12. We've discussed these strange scoring patterns enough for now. What are the implications which come to my mind?
(a) When it comes to college admissions, students from other boards (state boards) will be unfairly disadvantaged.
(b) Not only students from other boards, but good students from CBSE (or for that matter ICSE) themselves will be unfairly disadvantaged because there will be a sudden compression of marks in the high-scoring range, because of which the examination loses its ability to differentiate between good and very-good students. Each mark lost will result in a sudden, unexpected drop of percentile in the 90+ zone.
(c) Students, parents, schools and employers have reasons to have no confidence on the scores which end up on marksheets.
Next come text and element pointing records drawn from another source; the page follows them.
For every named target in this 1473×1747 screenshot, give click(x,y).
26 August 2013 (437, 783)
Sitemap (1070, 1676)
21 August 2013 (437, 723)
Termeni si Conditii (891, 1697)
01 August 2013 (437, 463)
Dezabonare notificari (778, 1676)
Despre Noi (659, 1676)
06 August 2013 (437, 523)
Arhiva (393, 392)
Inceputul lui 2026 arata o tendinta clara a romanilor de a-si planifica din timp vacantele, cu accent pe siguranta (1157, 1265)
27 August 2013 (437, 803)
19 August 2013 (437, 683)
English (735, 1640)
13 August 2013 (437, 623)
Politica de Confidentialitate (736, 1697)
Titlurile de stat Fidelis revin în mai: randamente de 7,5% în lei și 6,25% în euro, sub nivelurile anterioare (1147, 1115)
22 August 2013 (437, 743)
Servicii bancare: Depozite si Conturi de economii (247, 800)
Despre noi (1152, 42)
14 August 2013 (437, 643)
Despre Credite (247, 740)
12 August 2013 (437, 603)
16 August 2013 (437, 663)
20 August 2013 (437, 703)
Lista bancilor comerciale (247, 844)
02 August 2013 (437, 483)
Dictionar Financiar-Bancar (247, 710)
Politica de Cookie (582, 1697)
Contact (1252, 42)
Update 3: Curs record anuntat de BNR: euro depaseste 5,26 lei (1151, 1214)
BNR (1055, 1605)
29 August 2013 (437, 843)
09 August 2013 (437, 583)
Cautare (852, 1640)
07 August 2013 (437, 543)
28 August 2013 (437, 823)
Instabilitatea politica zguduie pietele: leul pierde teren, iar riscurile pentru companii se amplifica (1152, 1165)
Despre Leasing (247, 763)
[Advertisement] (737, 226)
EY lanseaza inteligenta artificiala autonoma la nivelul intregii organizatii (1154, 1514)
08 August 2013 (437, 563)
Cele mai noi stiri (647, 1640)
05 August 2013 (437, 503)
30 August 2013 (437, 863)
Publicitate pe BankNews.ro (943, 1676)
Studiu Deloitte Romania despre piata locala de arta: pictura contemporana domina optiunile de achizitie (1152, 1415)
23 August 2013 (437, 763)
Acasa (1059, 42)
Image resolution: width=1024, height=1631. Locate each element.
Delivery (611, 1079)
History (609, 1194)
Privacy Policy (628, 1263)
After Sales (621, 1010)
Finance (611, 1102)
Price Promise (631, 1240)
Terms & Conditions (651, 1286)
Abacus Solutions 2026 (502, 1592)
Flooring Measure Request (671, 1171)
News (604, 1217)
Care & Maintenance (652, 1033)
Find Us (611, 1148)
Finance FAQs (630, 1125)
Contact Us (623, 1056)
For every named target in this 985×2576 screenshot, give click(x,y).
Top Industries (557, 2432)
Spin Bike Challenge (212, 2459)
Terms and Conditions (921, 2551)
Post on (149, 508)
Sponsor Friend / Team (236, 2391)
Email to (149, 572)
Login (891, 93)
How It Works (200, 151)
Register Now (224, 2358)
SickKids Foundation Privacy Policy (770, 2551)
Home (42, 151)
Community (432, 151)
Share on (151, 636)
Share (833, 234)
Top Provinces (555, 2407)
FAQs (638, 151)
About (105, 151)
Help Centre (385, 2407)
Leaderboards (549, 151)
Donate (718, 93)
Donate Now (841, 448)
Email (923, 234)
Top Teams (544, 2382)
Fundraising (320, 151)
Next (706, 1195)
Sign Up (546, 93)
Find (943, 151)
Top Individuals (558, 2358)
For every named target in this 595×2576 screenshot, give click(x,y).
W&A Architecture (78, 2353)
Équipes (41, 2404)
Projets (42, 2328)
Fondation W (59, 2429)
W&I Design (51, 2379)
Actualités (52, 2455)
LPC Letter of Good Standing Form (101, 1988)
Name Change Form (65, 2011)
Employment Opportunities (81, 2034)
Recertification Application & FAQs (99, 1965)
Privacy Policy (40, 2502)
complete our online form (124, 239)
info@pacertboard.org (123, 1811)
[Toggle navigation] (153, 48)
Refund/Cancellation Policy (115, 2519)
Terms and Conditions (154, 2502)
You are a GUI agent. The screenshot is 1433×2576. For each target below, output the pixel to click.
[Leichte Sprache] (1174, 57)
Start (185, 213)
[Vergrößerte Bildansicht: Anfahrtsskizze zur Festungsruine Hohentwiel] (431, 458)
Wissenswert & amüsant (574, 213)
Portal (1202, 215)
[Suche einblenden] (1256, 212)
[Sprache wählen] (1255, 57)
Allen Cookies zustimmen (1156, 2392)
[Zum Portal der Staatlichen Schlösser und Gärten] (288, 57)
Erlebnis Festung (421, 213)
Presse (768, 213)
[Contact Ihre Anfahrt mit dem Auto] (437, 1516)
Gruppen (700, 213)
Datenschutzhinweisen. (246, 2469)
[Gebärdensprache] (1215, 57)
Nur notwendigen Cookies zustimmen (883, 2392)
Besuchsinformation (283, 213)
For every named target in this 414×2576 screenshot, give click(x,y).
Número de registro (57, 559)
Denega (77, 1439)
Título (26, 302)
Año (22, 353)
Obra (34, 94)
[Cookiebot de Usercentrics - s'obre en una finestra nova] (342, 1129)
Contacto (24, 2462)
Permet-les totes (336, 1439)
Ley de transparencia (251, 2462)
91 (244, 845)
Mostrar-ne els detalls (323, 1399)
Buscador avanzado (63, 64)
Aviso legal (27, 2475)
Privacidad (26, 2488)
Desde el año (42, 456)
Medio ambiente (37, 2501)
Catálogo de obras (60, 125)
13. Some might jump on me and say, that it is extremely naive to apply the central limit theorem blindly and expect a perfect bell shaped Gaussian. I am not expecting an ideal Gaussian from a Math book. I am only expecting something which resembles it. It might be lumpy (different kinds of student groups: leading to mixtures) and it might be skewed (depending on how easy or difficult the examinations were) and it might be slightly uneven (depending on the marks assigned for each question in the exam and the scoring blocks). But there is certainly no reason to accept a complete breakdown of the Gaussian structure. I am not alone in my assumption.
Once again I quote this line from Dr. Glen Rowley's report: "In populations of the size we are dealing with here, distributions of achievement will be normal, or approximately so".
14. The Boards are taking cover of what they call a Moderation Policy to make adjustments to scores. That is a big cover up as Dr. Dheeraj Sanghi, Professor of Computer Science at IIT Kanpur has nicely explained in his blog. His blog is no longer public but you can take a look at his cached post over here.
I think I have put enough numbers and data into the public domain and this is my last post on this topic for now. Administrators should stop behaving like bulls in china shops by tinkering around with marking patterns and completely randomizing our already broken and non-transparent education system. And HRD should stop announcing bizarre policies to make comparisons and rankings across 40 different boards.